Stored data entries:
◆ ◆ ◆

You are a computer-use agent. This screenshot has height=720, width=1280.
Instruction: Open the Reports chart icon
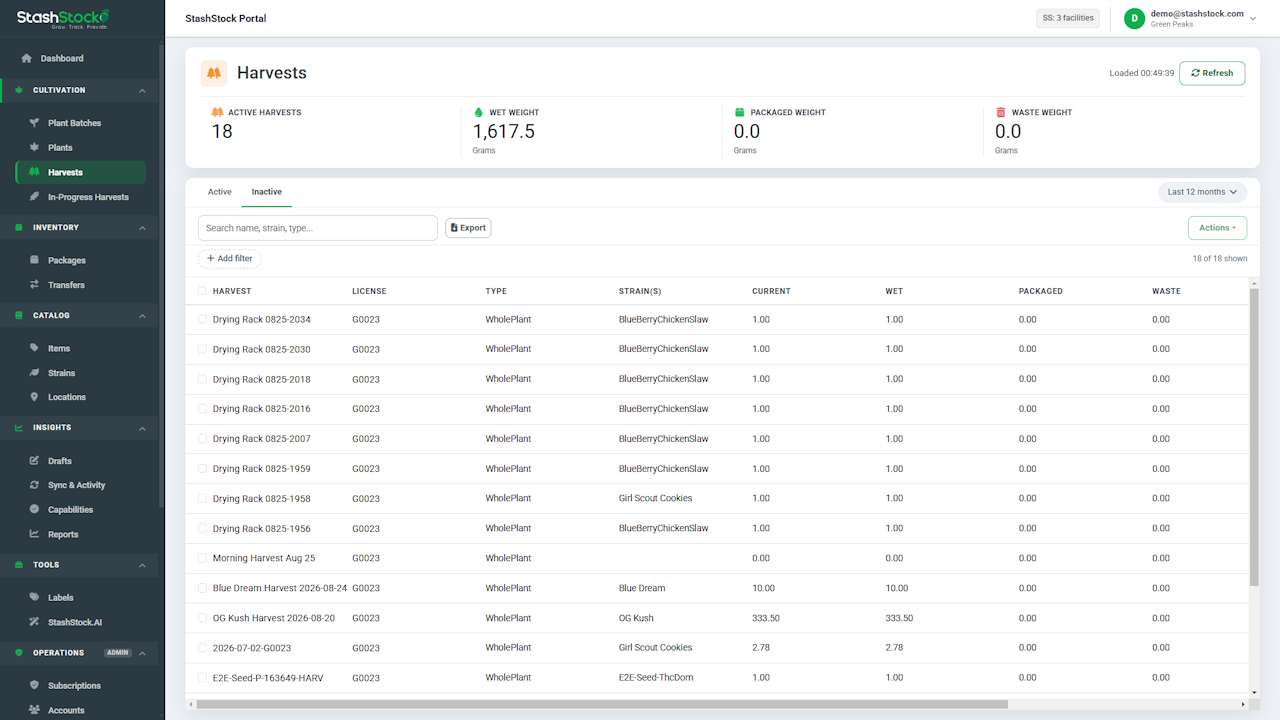point(34,534)
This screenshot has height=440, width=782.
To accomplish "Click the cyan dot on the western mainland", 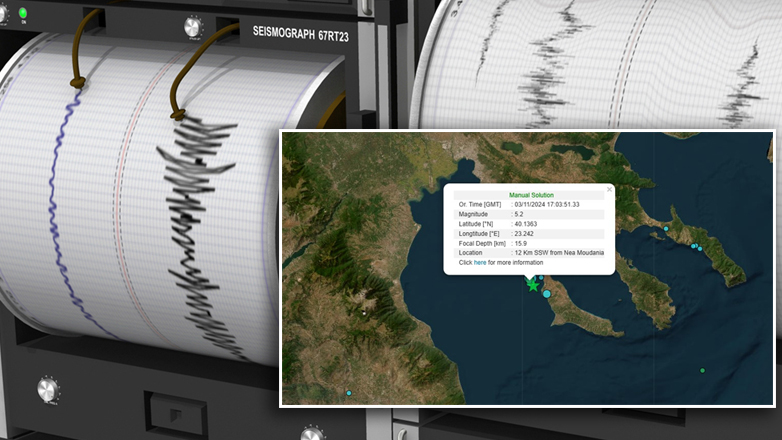I will tap(349, 393).
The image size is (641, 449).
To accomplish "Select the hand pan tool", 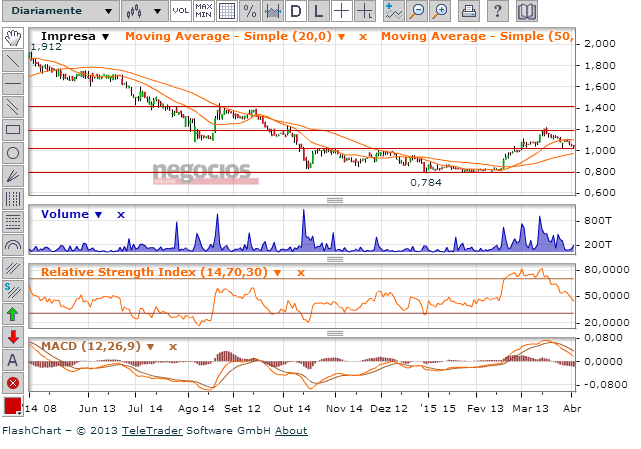I will tap(13, 38).
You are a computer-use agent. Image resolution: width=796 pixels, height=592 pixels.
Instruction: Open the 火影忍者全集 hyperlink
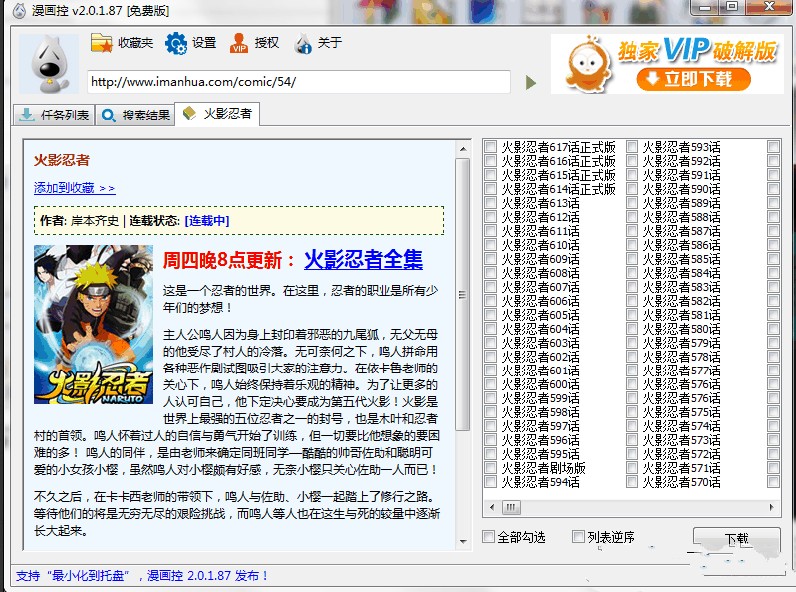[x=363, y=260]
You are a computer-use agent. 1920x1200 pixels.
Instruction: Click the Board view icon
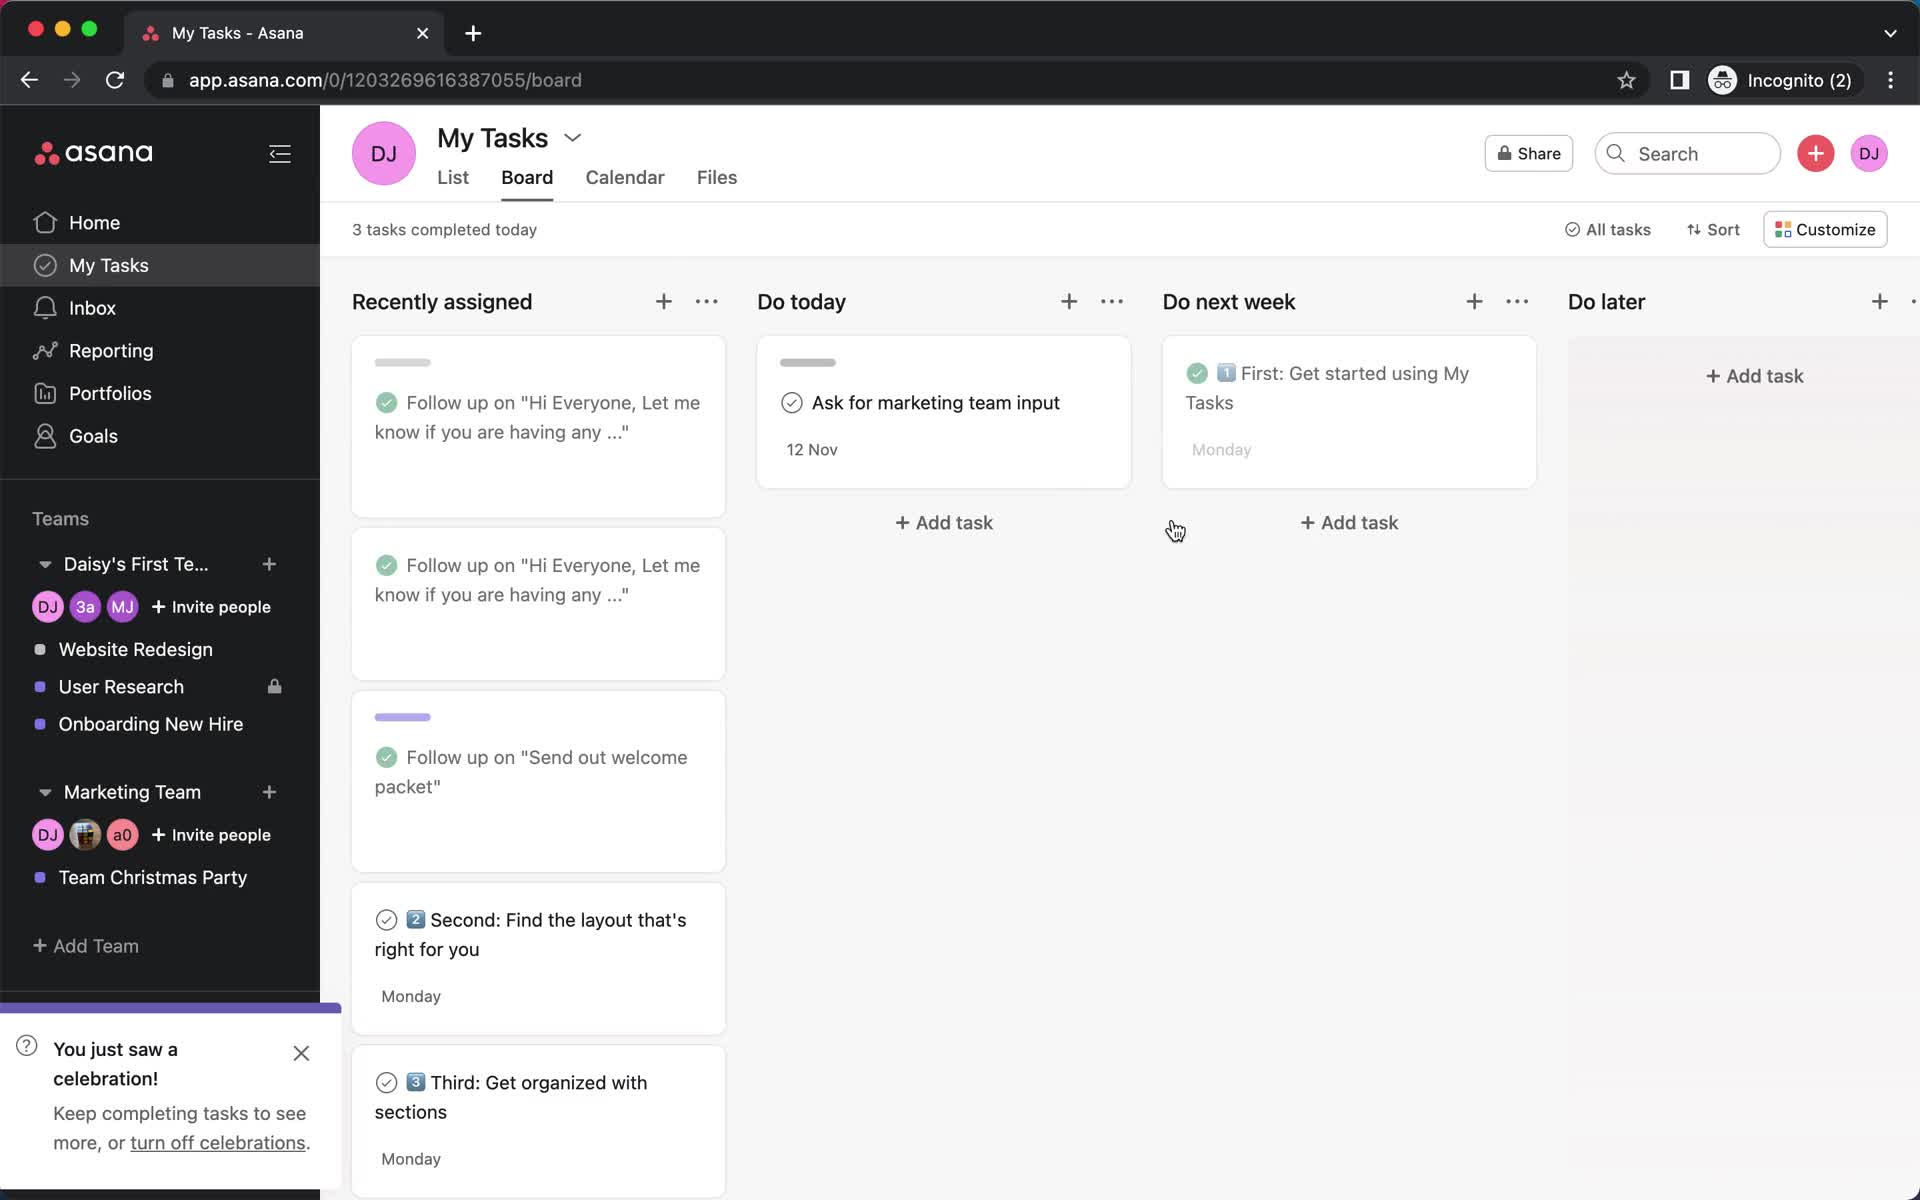point(527,177)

◆ ◆ ◆

Your answer should be the lines above from the one that contains "Instruction: Open the 火影忍者全集 hyperlink" through the last, set down exactly, with the pictures removed.

Instruction: Open the 火影忍者全集 hyperlink
[x=363, y=260]
You are a computer-use agent. 1920x1200 pixels.
Instruction: Click the Board view icon
point(527,177)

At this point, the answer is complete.